Moreover, the ideological core of these camps — their devotion to Zionism, Hebrew or Yiddish language and culture — did not tug as deeply at the heartstrings of the third generation. By and large, their parents left their immigrant ideologies in Brownsville and Roxbury when they moved to Great Neck and Newton.
My hypothesis is borne out by the opposing fates of Cejwin and Modin. Established within a few years of one another (1919 and 1922, respectively) and sharing some of the same founders, the former catered to a working class clientele and placed Jewish culture front and center, while the latter attracted the children of professionals and businessmen, enticing them with bourgeois activities like horseback riding and (later) waterskiing. In the 1940s and 50s, Cejwin was teeming with campers and seemed to be in permanent expansion mode. But in the long run, Modin’s formula had greater longevity.
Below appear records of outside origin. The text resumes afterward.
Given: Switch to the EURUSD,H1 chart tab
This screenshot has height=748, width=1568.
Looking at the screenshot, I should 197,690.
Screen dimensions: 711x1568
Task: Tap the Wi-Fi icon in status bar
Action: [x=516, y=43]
The same summer that Cejwin closed, the current owners of Modin relocated their high end camp to a first class facility on the picturesque Belgrade Lakes with a state-of-the-art fitness center and recreation pavilion. The 2011 brochure features panoramic views and happy children of privilege, sailing, windsurfing, white water rafting and wall climbing.
Even Orthodox Judaism had gone bourgeois by the 1970s. In the 1980s I worked at Camp Raleigh, the “sports camp in a Torah environment.” Raleigh boasted private showers in each bunk, a gleaming swimming pool, and a pastry chef who’s creations could rival anything one might find at the nearby Grossinger’s resort hotel. A colleague and fellow member of the Massad Diaspora mockingly referred to Raleigh as “Camp Fress,” from the Yiddish word for pigging out. But camps like Raleigh and Seneca Lake embodied the American Jewish zeitgeist of the late twentieth century, the Age of Fress.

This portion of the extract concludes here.